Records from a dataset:
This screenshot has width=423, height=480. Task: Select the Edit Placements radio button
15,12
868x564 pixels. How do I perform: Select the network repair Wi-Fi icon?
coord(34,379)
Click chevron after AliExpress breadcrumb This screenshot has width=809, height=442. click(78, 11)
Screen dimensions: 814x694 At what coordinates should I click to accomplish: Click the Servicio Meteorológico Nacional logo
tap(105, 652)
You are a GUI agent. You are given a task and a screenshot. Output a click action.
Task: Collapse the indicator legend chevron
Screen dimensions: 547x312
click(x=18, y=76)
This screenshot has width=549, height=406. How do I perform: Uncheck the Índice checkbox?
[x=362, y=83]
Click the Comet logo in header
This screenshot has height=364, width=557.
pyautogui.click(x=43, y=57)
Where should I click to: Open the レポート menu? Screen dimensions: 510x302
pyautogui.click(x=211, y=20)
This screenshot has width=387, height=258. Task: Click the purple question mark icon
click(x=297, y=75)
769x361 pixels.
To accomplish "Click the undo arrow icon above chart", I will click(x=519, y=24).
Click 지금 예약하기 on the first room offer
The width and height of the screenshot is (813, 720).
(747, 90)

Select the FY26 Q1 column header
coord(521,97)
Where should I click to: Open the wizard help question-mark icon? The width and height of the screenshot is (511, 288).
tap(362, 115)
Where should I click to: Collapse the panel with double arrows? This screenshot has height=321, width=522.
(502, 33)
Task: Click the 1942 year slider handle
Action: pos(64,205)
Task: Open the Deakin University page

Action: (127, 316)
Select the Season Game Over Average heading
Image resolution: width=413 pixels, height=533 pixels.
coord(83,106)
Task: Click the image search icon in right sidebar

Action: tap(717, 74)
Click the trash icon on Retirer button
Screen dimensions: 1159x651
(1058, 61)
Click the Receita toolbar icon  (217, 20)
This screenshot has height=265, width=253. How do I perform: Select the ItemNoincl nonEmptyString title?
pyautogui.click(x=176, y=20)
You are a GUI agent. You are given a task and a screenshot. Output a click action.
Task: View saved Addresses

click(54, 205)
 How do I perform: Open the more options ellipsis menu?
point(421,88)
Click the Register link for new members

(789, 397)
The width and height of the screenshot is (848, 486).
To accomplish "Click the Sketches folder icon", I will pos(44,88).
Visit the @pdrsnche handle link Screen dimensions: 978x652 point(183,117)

YOUR INSTRUCTIONS:
Nothing above should be left out. Print all the records exactly.

ANSWER FOR THE TASK:
This screenshot has width=423, height=480. Task: Select the Edit Placements radio button
15,12
868x564 pixels. How do I perform: Select the network repair Wi-Fi icon?
coord(34,379)
Click chevron after AliExpress breadcrumb This screenshot has width=809, height=442. click(78, 11)
Screen dimensions: 814x694 At what coordinates should I click to accomplish: Click the Servicio Meteorológico Nacional logo
tap(105, 652)
You are a GUI agent. You are given a task and a screenshot. Output a click action.
Task: Collapse the indicator legend chevron
Screen dimensions: 547x312
click(x=18, y=76)
This screenshot has width=549, height=406. How do I perform: Uncheck the Índice checkbox?
[x=362, y=83]
Click the Comet logo in header
This screenshot has height=364, width=557.
pyautogui.click(x=43, y=57)
Where should I click to: Open the レポート menu? Screen dimensions: 510x302
pyautogui.click(x=211, y=20)
This screenshot has width=387, height=258. Task: Click the purple question mark icon
click(x=297, y=75)
769x361 pixels.
To accomplish "Click the undo arrow icon above chart", I will click(x=519, y=24).
Click 지금 예약하기 on the first room offer
The width and height of the screenshot is (813, 720).
(747, 90)

Select the FY26 Q1 column header
coord(521,97)
Where should I click to: Open the wizard help question-mark icon? The width and height of the screenshot is (511, 288).
tap(362, 115)
Where should I click to: Collapse the panel with double arrows? This screenshot has height=321, width=522.
(502, 33)
Task: Click the 1942 year slider handle
Action: pos(64,205)
Task: Open the Deakin University page

Action: (127, 316)
Select the Season Game Over Average heading
Image resolution: width=413 pixels, height=533 pixels.
coord(83,106)
Task: Click the image search icon in right sidebar

Action: tap(717, 74)
Click the trash icon on Retirer button
Screen dimensions: 1159x651
(1058, 61)
Click the Receita toolbar icon  (217, 20)
This screenshot has height=265, width=253. How do I perform: Select the ItemNoincl nonEmptyString title?
pyautogui.click(x=176, y=20)
You are a GUI agent. You are given a task and a screenshot. Output a click action.
Task: View saved Addresses

click(54, 205)
 How do I perform: Open the more options ellipsis menu?
point(421,88)
Click the Register link for new members

(789, 397)
The width and height of the screenshot is (848, 486).
To accomplish "Click the Sketches folder icon", I will pos(44,88).
Visit the @pdrsnche handle link Screen dimensions: 978x652 point(183,117)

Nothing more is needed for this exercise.